Part of my long term holdings. Was tempted to top up with recent SP weakness, but decided to keep some "powder dry".
In The Australian newspaper today:
Dream team pleases the investors
STEP by step, Patrick Corp chairman Peter Scanlon and chief executive Chris Corrigan are realising the dream of the late Peter Abeles to build an Australian air, sea and land transport company. The market can see the short and long term potential, which is why the shares jumped yesterday.
Smaller shareholders need to realise that in assessing share values, Patrick's half-yearly earnings can be calculated at around 17c a share or an annual rate of 34c. This puts the stock on a price-earnings ratio of about 16 after the price rise.
Scanlon and Corrigan are a formidable team and together they own close to 10 per cent of Patrick. Scanlon's slice is 6.6 per cent and he is worth $430 million in the latest BRW Rich List.
Corrigan's investment prowess helped put the name BT on the Australian investment map in the 1980s and he owns 2.3 per cent of Patrick but has options.
Scanlon is one of Australia's best strategists and helped mastermind the conversion of the Victorian Football League into the national Australian Football League code.
Corrigan assists in strategy at Patrick but knows how to implement. He is a formidable person to have as an enemy and does not take prisoners.
After taking control of Virgin Blue, Scanlon and Corrigan are already beginning to deliver a message to Geoff Dixon at Qantas that there is lots of money to be made in a duopoly and there is a common enemy to fight -- Max Moore-Wilton and Macquarie Bank, who control Sydney Airport.
In Corrigan's eyes, Sydney Airport has simply become an arm of the "millionaires factory" and to lift the wealth of Virgin he has to stop the airport fee-hike game.
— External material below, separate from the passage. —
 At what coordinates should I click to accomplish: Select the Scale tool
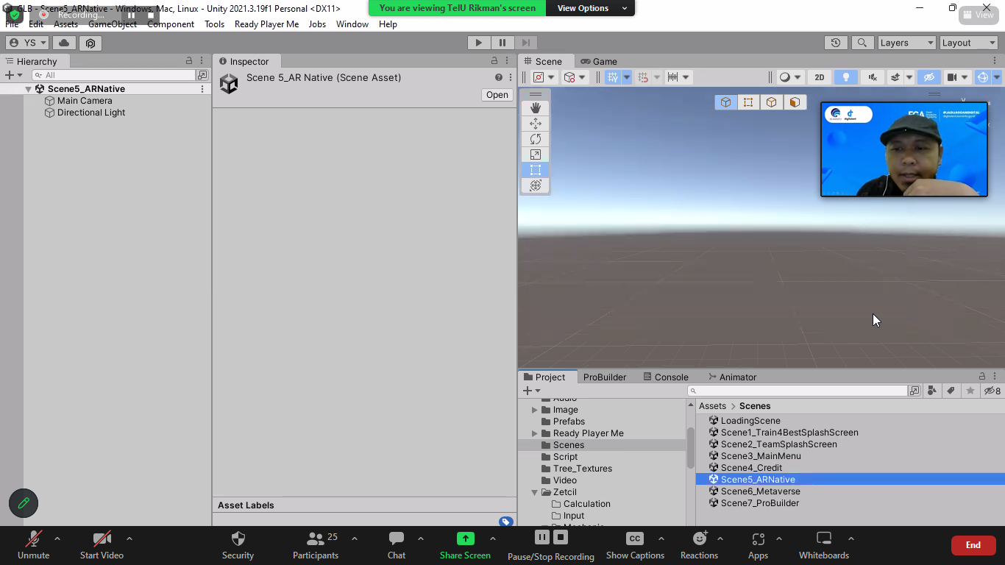tap(535, 154)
Dixon would also be delighted that Virgin has stopped looking to Asia and will curb its local expansion. Over time, Virgin might take an increased slice of the business traffic but its attempt to be the largest Australian domestic airline, which sparked the massive Qantas retaliation in establishing Jetstar, has been abandoned. Airline traffic will ultimately absorb the excess capacity, so profits for both airlines can move up.
The Patrick rail operation, which includes the Pacific National joint venture with Toll Holdings, was a typical example of the Scanlon-Corrigan strategy. They bought in at low prices, fixed the work practices and invested in better equipment. And they achieved a quick win because the higher fuel prices switched business from road to rail.
In ports, Corrigan is being squeezed by Melbourne's port regulators, who want "competition" for Corrigan via a new stevedore and a revamped P&O. At this week's infrastructure conference Corrigan put them on the same list as the hated Sydney Airport managers.
He had proposed to build one of the region's biggest port facilities in Melbourne but, when he was blocked by the regulators, he looked to satisfy Melbourne's demand for "competition" by going all out to promote a Melbourne-Brisbane railway.
That way he can build the "Melbourne" facility in Brisbane, establishing competition between the two ports.
Patrick's turnover in the half year reached $1.4 billion, which compares with Toll Holdings' $1.9 billion and Qantas's $6.4 billion. If Paul Little and the Rowsthorn family want to sell out of Toll Holdings, Patrick is the logical buyer.
If Scanlon and Corrigan want to sell out of Patrick, then Toll would be the logical buyer.
Officially, Patrick's stated profit was $99.87 million, which converted to earnings per share of 13.2c. But it is far more meaningful to add back significant items and goodwill amortisation, which brings the real half-yearly profit to $124.5 million.
The initial rush of growth that Scanlon and Corrigan achieved after reforming the waterfront has ended.
Profit-boosting actions will be slower but the company has control of vast amounts of irreplaceable infrastructure and operating systems as the dream moves closer.
My comments: All three core activities of PRK are almost cosy duopolies. Pricing power exists. In the case of PRK's majority holdings of VBA, I think it is only a matter of time before Corrigan lifts the ROE. Chris Corrigan is one of the CEOs that I have a lot of respect for (the others are Roger Corbett of WOW; Chip Goodyear of BHP; Michael Chaney of Wesfarmers; Geoff Dixon of QAN and Leigh Clifford of Rio Tinto).